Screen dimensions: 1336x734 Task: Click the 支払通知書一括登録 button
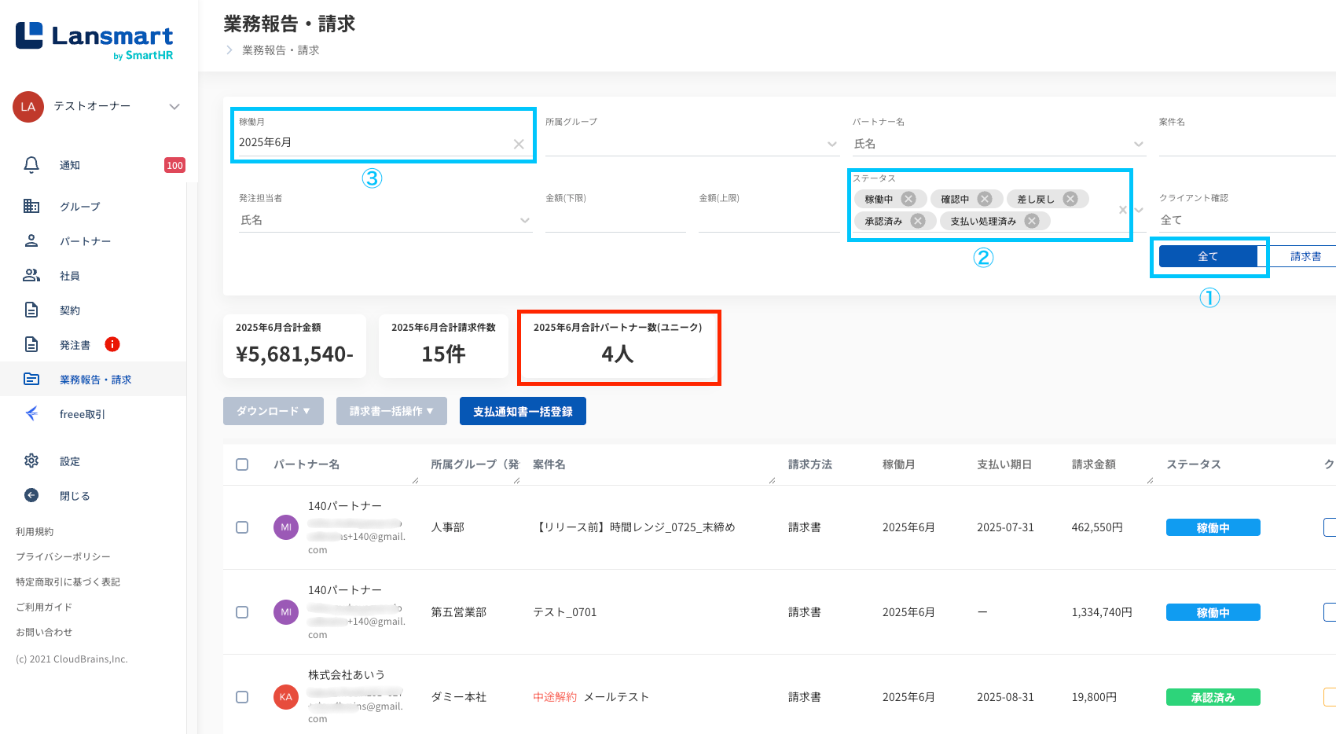523,411

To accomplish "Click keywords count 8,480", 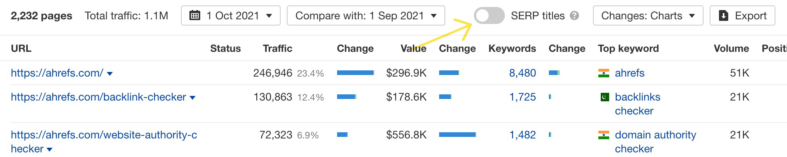I will (522, 73).
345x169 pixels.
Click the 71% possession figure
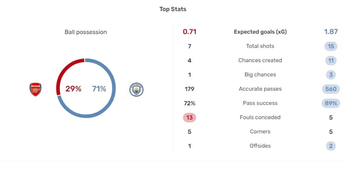[x=99, y=89]
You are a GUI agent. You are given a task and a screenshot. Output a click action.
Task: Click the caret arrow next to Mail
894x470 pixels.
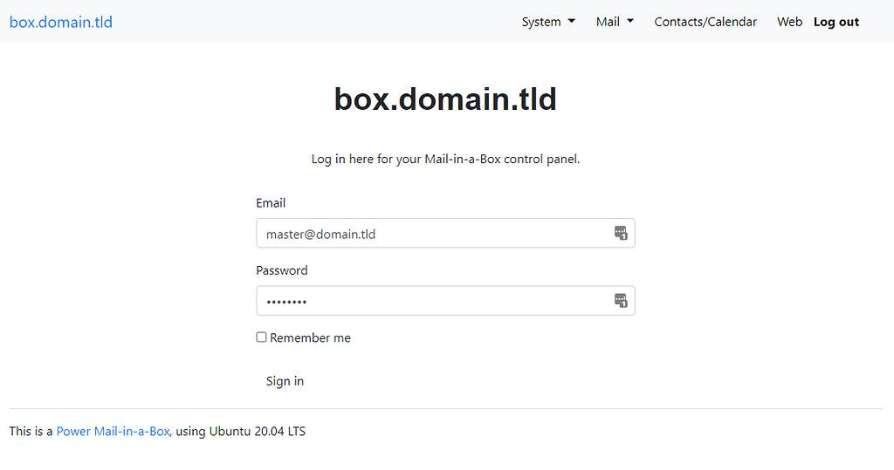630,22
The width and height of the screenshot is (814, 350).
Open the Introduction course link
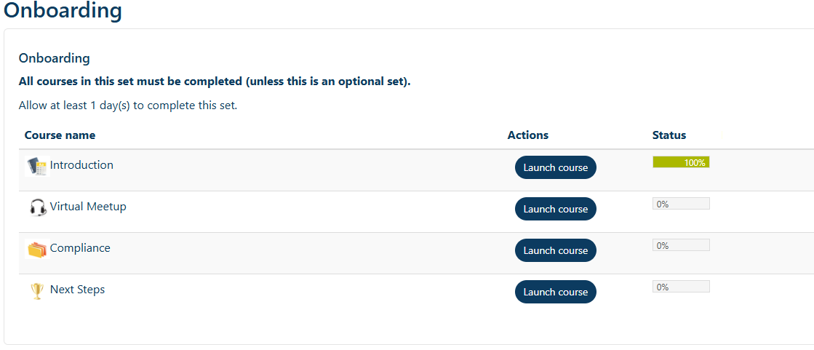click(81, 164)
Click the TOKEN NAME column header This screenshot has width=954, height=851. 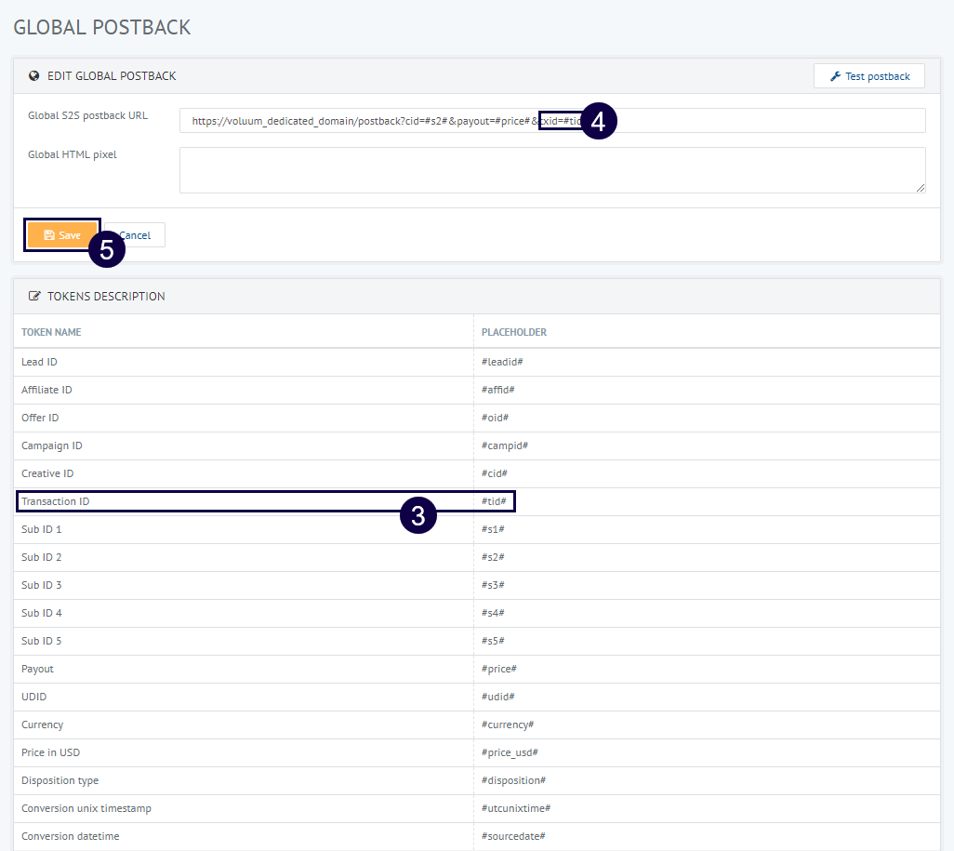[x=51, y=332]
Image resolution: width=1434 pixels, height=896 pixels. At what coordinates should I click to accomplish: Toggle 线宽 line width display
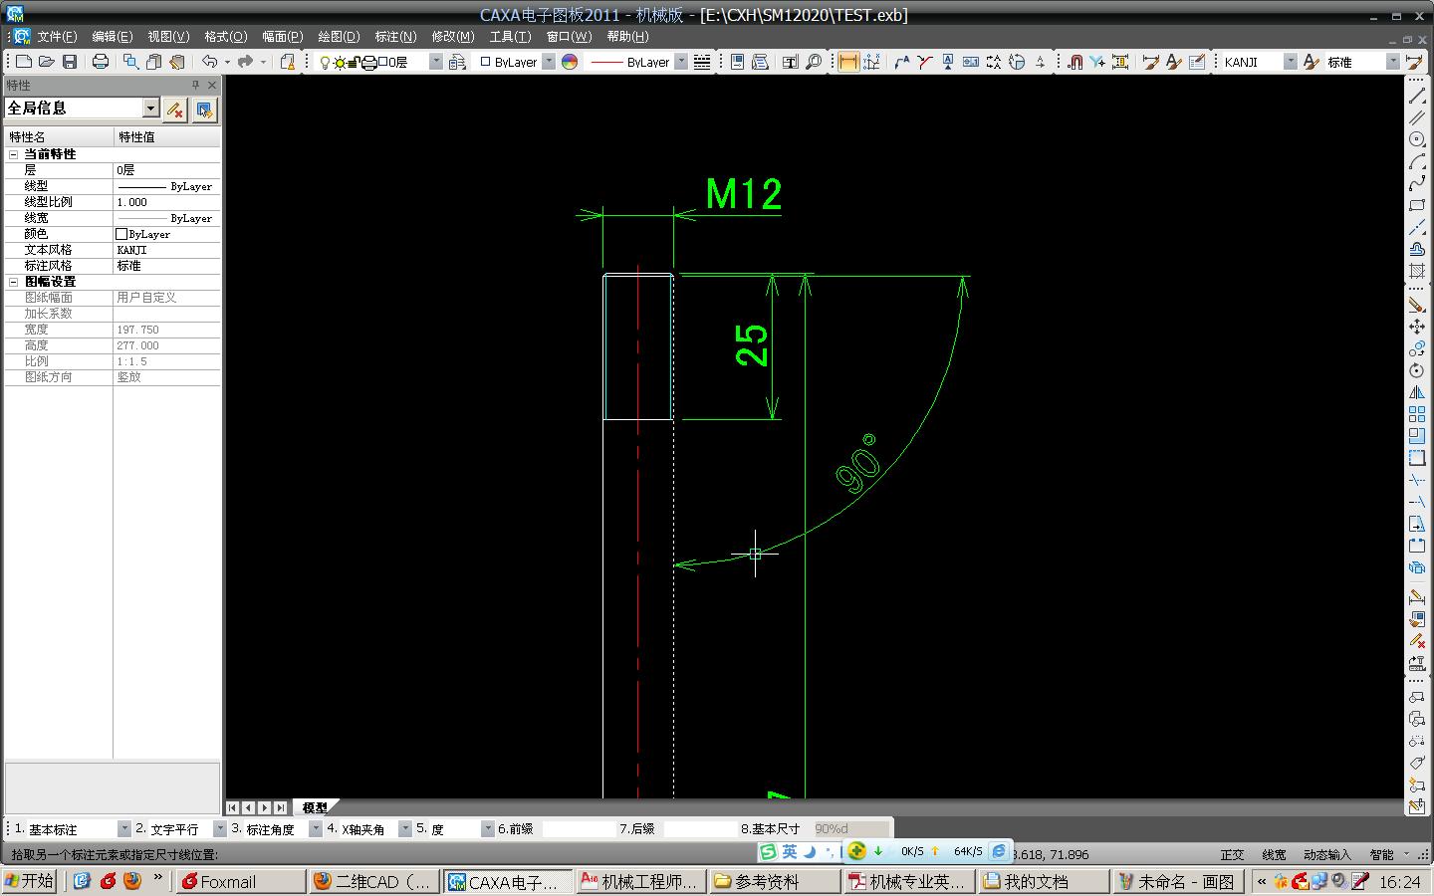click(x=1274, y=854)
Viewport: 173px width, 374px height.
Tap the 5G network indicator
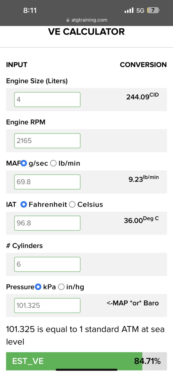point(141,11)
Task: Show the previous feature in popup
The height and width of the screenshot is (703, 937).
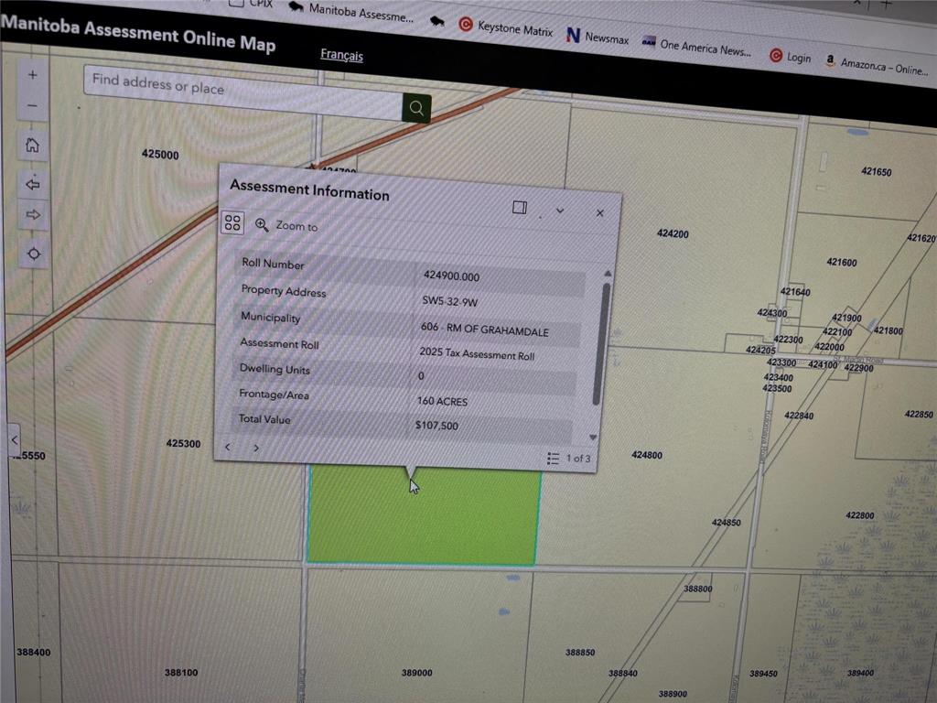Action: pyautogui.click(x=228, y=447)
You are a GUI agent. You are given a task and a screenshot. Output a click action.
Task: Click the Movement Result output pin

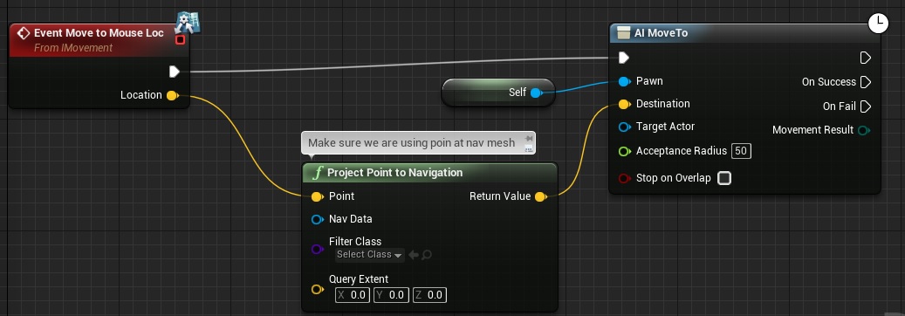[x=864, y=131]
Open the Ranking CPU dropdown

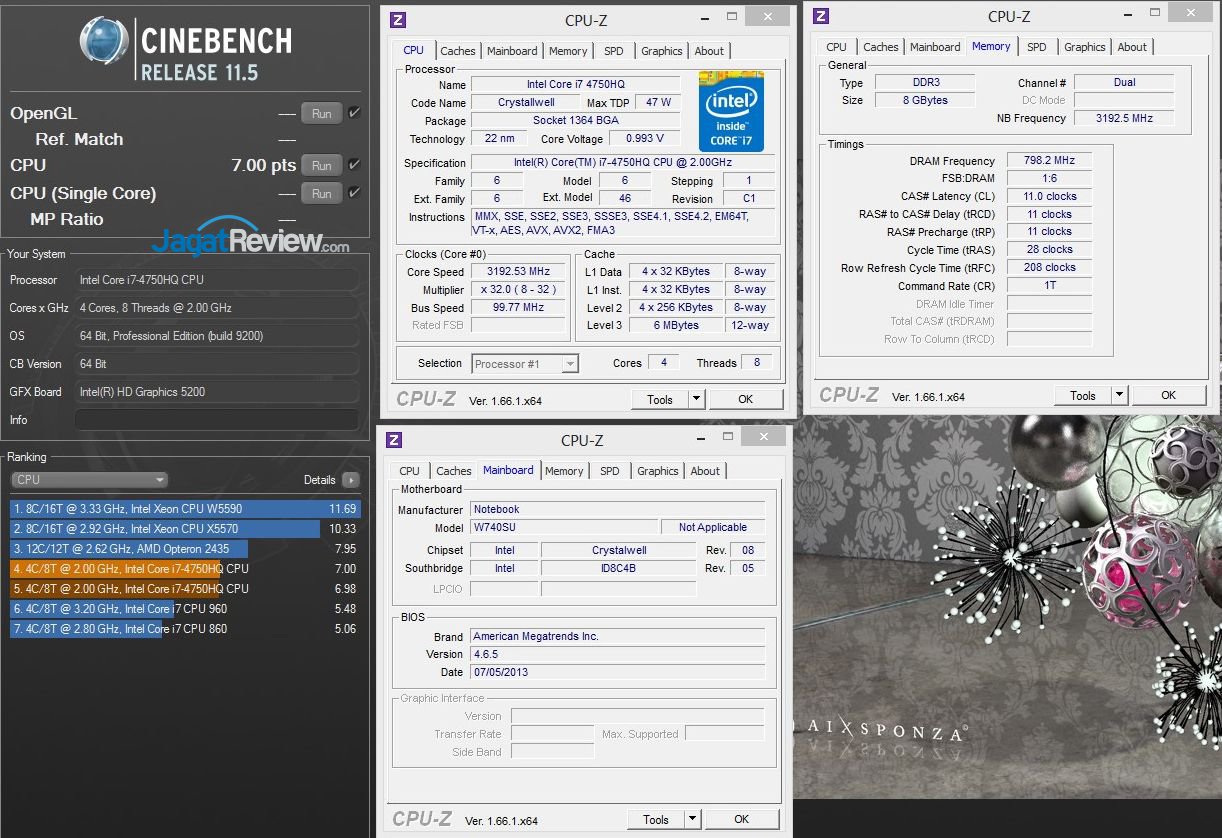[89, 480]
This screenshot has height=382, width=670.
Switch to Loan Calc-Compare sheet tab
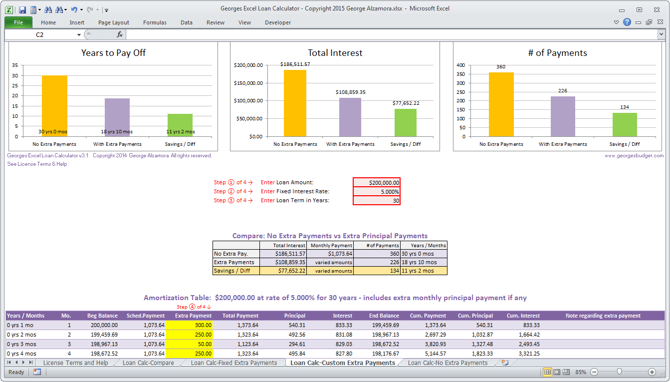tap(148, 363)
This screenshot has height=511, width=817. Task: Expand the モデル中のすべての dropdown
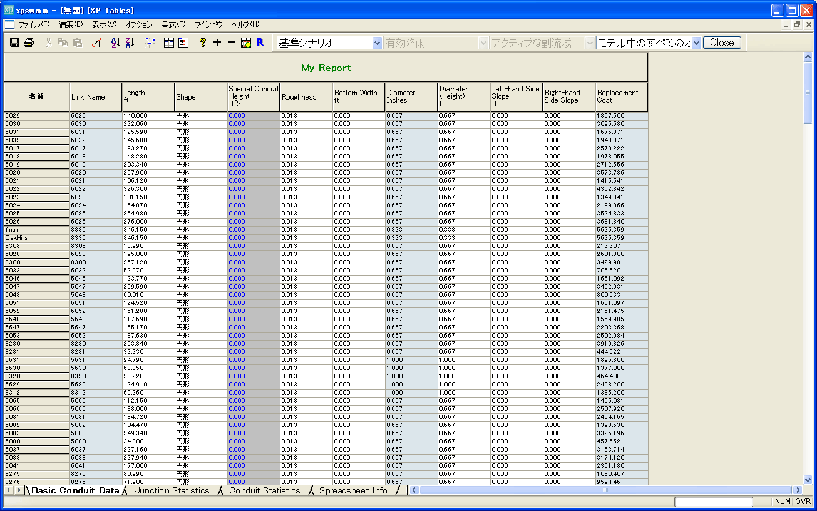(696, 43)
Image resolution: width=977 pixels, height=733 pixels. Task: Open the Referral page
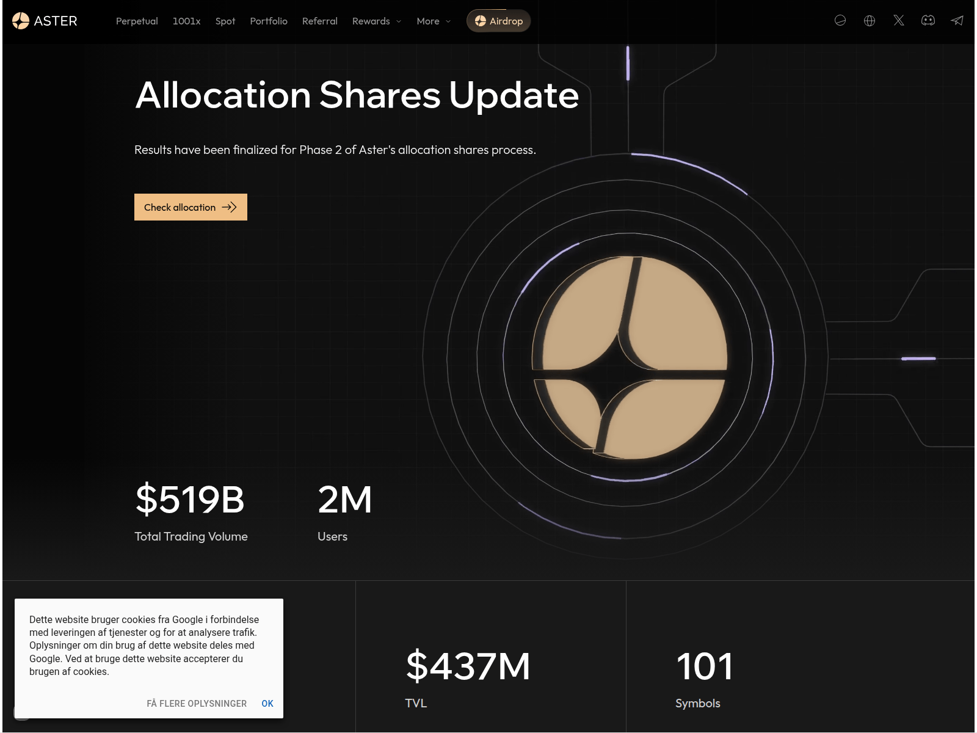tap(320, 21)
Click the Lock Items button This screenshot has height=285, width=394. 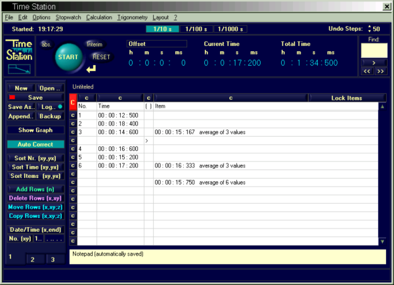(347, 98)
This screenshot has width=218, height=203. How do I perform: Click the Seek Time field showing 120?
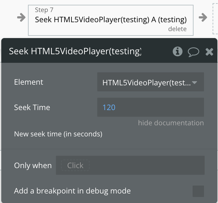pyautogui.click(x=151, y=107)
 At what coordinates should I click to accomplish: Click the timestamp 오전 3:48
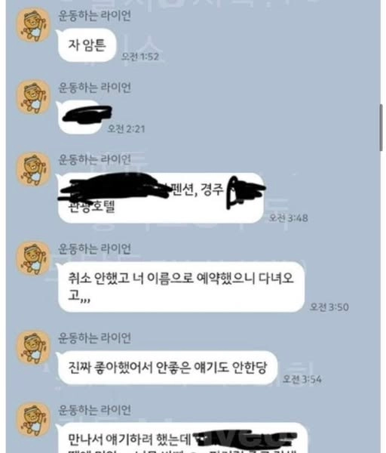289,217
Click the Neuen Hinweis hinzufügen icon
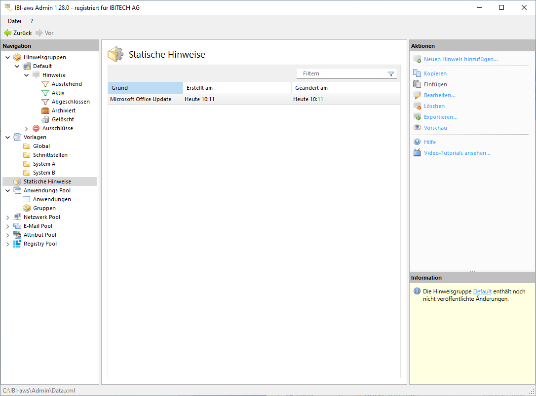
- - -
● What you have to do:
Only what runs from the line containing "At what coordinates should I click to accomplish: Click" through the end of the entries above should be extracted, exactly and without pictures.

● Reply:
 At what coordinates should I click to accomplish: Click the timestamp 오전 3:48
289,217
Click the Neuen Hinweis hinzufügen icon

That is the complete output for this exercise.